发布时间：2019-04-10 12:57

【摘要】：随着互联网的快速发展，互联网信息规模呈指数级增长，同时互联网海量信息的背后伴随着质量的参差不齐，，准确，快速，全面的获取信息变得越来越困难，强大的信息提取能力变得备受关注，信息海量堆积也对信息抽取技术提出了新的机遇与挑战。而随着自然语言处理技术的飞速发展，机器翻译技术在现实生活中的变得越来越实用，有道翻译，Google翻译，百度翻译等相关产品已经成为非专业人士进行外文学习工作的重要工具。双语语料是机器翻译的基础，是机器翻译中训练、测试、分析机器翻译模型的重要数据。双语语料的数量与质量直接关系到机器翻译参数的训练结果，同时很大程度上对后续的机器翻译产品性能产生影响。构建一个质量高、数量大的双语语料库对机器翻译、自然语言处理等问题有巨大的应用价值和学术意义。本文着力于架构并实现一个性能优异、效率高的双语文本抽取系统（此系统是互联网双语语料抓取系统的子系统，不包括爬虫和句子对齐）。
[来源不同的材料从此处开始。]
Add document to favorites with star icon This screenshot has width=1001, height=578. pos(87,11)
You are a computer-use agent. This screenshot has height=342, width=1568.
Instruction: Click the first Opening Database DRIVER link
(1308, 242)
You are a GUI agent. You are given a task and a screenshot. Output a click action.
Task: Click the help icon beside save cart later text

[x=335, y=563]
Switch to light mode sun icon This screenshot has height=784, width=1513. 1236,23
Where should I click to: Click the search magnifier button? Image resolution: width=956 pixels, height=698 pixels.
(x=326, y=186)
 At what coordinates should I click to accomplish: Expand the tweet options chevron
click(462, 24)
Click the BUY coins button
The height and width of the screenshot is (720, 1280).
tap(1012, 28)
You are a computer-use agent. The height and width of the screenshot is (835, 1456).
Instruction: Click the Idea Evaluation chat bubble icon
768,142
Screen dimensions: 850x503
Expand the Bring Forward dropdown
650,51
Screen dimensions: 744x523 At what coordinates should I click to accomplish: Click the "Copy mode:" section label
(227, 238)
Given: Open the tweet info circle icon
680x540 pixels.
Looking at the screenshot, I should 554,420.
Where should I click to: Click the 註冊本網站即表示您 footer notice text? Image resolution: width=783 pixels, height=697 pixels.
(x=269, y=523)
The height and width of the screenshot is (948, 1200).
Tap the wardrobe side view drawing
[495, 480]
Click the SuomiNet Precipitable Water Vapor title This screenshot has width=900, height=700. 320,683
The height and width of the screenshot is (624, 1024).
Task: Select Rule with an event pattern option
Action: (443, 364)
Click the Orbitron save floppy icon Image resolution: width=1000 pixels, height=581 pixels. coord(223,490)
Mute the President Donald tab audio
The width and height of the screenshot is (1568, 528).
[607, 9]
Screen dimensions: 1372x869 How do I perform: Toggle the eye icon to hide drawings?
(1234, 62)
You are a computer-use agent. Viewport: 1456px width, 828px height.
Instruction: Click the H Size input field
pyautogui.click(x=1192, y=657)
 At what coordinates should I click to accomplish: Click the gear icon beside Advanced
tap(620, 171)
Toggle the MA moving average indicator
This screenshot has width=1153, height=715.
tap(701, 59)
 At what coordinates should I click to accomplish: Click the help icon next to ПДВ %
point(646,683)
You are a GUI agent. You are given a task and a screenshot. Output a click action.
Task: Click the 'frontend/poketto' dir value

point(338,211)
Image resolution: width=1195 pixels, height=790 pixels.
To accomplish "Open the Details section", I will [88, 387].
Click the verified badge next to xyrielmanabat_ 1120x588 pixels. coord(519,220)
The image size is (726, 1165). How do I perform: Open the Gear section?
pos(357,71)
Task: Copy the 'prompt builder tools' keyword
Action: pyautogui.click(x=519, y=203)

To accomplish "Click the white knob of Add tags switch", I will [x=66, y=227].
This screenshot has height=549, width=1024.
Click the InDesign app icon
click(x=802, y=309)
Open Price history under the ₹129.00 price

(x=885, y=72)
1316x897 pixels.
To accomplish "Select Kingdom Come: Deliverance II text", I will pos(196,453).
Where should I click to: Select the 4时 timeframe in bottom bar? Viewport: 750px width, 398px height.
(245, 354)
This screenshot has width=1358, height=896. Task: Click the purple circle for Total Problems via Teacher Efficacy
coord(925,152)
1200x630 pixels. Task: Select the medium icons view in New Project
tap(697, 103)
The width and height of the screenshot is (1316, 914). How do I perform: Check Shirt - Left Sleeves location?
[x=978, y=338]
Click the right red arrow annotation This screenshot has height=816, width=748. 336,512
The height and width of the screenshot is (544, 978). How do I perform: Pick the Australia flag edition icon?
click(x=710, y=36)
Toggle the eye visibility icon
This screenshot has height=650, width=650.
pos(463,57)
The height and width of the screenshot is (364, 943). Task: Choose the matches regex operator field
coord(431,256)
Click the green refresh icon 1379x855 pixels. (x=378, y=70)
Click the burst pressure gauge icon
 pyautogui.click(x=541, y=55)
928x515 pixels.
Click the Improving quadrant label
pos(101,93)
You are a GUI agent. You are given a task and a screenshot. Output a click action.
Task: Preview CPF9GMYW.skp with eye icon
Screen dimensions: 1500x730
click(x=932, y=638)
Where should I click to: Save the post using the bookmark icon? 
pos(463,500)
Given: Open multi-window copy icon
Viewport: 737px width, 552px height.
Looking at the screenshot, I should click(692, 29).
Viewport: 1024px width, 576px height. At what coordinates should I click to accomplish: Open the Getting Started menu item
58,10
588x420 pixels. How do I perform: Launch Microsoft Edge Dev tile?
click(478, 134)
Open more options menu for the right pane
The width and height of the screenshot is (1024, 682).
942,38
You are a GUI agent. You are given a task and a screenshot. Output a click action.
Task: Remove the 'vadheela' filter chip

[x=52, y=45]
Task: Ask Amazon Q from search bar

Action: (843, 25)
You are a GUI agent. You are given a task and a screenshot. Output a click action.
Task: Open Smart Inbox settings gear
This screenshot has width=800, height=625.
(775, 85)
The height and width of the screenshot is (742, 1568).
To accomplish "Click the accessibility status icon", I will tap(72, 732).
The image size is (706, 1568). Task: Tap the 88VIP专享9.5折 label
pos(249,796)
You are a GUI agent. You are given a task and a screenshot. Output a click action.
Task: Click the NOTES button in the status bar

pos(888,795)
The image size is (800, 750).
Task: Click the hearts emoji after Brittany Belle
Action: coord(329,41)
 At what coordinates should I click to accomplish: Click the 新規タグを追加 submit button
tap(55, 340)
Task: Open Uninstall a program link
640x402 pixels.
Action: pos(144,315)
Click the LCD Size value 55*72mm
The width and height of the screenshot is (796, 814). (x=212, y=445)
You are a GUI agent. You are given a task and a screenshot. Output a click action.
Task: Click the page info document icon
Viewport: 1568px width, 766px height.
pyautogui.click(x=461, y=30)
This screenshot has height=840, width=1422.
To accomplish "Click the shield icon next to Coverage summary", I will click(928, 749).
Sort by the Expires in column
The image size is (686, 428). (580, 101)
本文的主要研究内容包含两个方面：网页正文提取和双语网页探测。本文使用多特征融合技术针对网页正文进行提取，不同于传统生成DOM树的网页处理方法，本文采用基于容器标签的线性化重构方法对网页进行处理，在数据结构上使得需要进行树操作的算法简化到基于线性表的处理，同时通过长度，分词结果，句子数，等多个特征综合判断正文脉络，而后通过基于信息增益的聚类获得网页正文。在双语网页探测方面本文采用基于局部句子锚点搜索的互译率计算对正文得到的双语文本进行互译判断。在此基础上本文计加入了基于命名实体重合度、代词比率等特征的辅助正文判断算法，基于同一网站的大量网页的模板自动生成算法，来提升算法的准确率。本文的网页正文提取和双语网页探测系统达到了目前同领域的顶级水平，本系统及后续处理系统生成中英三千万双语语料并经过了黑龙江省电子信息产品监督检验院软件评测中心的严格检测准确率在95%以上。实验结果也验证了本文提出的多特征融合方法在双语语料挖掘领域的有效性。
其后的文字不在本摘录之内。